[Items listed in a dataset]
*** Begin section ***

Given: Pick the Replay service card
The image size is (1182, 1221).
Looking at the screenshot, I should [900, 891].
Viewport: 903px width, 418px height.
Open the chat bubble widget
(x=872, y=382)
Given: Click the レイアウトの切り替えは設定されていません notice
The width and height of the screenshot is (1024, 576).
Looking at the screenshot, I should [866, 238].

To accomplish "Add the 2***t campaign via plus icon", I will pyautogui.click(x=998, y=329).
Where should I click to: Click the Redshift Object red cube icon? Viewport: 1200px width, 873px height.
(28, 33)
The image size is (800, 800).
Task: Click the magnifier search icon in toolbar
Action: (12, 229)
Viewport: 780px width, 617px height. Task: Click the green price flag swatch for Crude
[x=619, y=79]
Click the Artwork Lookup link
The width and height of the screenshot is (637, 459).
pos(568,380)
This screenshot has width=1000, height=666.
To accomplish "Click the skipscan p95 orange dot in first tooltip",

*** End section ***

_What to produce_
Transcribe every record above exactly as written.

_Your response_
Given: Pick the Replay service card
The image size is (1182, 1221).
Looking at the screenshot, I should [900, 891].
Viewport: 903px width, 418px height.
Open the chat bubble widget
(x=872, y=382)
Given: Click the レイアウトの切り替えは設定されていません notice
The width and height of the screenshot is (1024, 576).
Looking at the screenshot, I should [866, 238].

To accomplish "Add the 2***t campaign via plus icon", I will pyautogui.click(x=998, y=329).
Where should I click to: Click the Redshift Object red cube icon? Viewport: 1200px width, 873px height.
(28, 33)
The image size is (800, 800).
Task: Click the magnifier search icon in toolbar
Action: (12, 229)
Viewport: 780px width, 617px height. Task: Click the green price flag swatch for Crude
[x=619, y=79]
Click the Artwork Lookup link
The width and height of the screenshot is (637, 459).
pos(568,380)
This screenshot has width=1000, height=666.
To accomplish "Click the skipscan p95 orange dot in first tooltip",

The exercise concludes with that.